- Theatrical release poster
- Directed by: Nouchka van Brakel
- Written by: Nouchka van Brakel
- Produced by: Matthijs van Heijningen
- Starring: Renée Soutendijk; Monique van de Ven; Edwin de Vries; Jean-Yves Berteloot; Bas Voets; Sunny Bergman;
- Cinematography: Peter de Bont
- Edited by: Edgar Burcksen
- Music by: Rob van Donselaar
- Production company: Sigma Filmproductions
- Distributed by: Warner Bros.
- Release date: 17 September 1987;
- Running time: 102 minutes
- Country: Netherlands
- Language: Dutch

= A Month Later =

1987 Dutch comedy film

A Month Later (Een maand later), also known as One Month Later, is a 1987 Dutch comedy film directed by Nouchka van Brakel, starring Renée Soutendijk and Monique van de Ven as two women who switch their identites for a month.

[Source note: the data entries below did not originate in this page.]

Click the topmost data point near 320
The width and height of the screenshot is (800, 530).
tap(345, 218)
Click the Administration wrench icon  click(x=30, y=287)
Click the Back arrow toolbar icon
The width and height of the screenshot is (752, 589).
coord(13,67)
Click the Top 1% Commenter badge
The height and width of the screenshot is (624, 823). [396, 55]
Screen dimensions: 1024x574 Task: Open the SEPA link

The film was released in the Netherlands on 17 September 1987 by Warner Bros.

== Cast ==
- Renée Soutendijk as Liesbeth
- Monique van de Ven as Monika
- Jean-Yves Berteloot as Hugo
- Bas Voets as Steffie
- Sunny Bergman as Judith

== Release ==
It was the twelfth highest-grossing film in the Netherlands for the year and the second most popular Dutch film after Flodder.
=== Home media ===
The film was released on DVD by Warner Home Video on 13 July 2005.